Nisa Greet was suddenly overcome by a feeling of nausea which meant that the spaceship had deviated from its course by a tiny fraction of a degree, something possible only at the reduced speed at which they were travelling: at full speed not one of the ship’s fragile human load would have remained alive. The grey mist before the girl’s eyes had not had time to disperse before the nausea swept over her again as the ship returned to its course. Delicately sensitive feelers had located a meteoroid, the greatest enemy of the spaceships, in the black emptiness ahead of them and had automatically made the deviation.
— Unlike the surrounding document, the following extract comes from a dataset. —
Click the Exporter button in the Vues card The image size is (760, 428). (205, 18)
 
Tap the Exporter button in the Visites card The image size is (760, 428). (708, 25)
The electronic machines guiding the ship (only they could carry out all manipulations with the necessary rapidity, since human nerves arc unsuited to Cosmic speeds) had taken her off her course in a millionth of a second and, the danger past, had returned her with equal speed.

“What could have prevented machines like these from saving Algraby wondered Nisa when she had recovered. That ship had most certainly been damaged by a meteoroid. Erg Noor had told her that up to then one spaceship in ten had been wrecked by meteoroids, despite the invention of such delicate locators as Voll Head’s and the power screens that repelled smaller particles. After everything had been so well planned and provided for, the loss of Algrab had placed them in a dangerous position. Mentally Nisa went over everything that had happened since they had taken off.

Cosmic Expedition No. 37 had been sent to the planetary system of the nearest star in the Ophiuchus Constellation whose only inhabited planet, Zirda, had long been in communication with Earth and other worlds through the great Circle. Suddenly the planet had gone silent, and for over seventy years nothing more had been heard from there.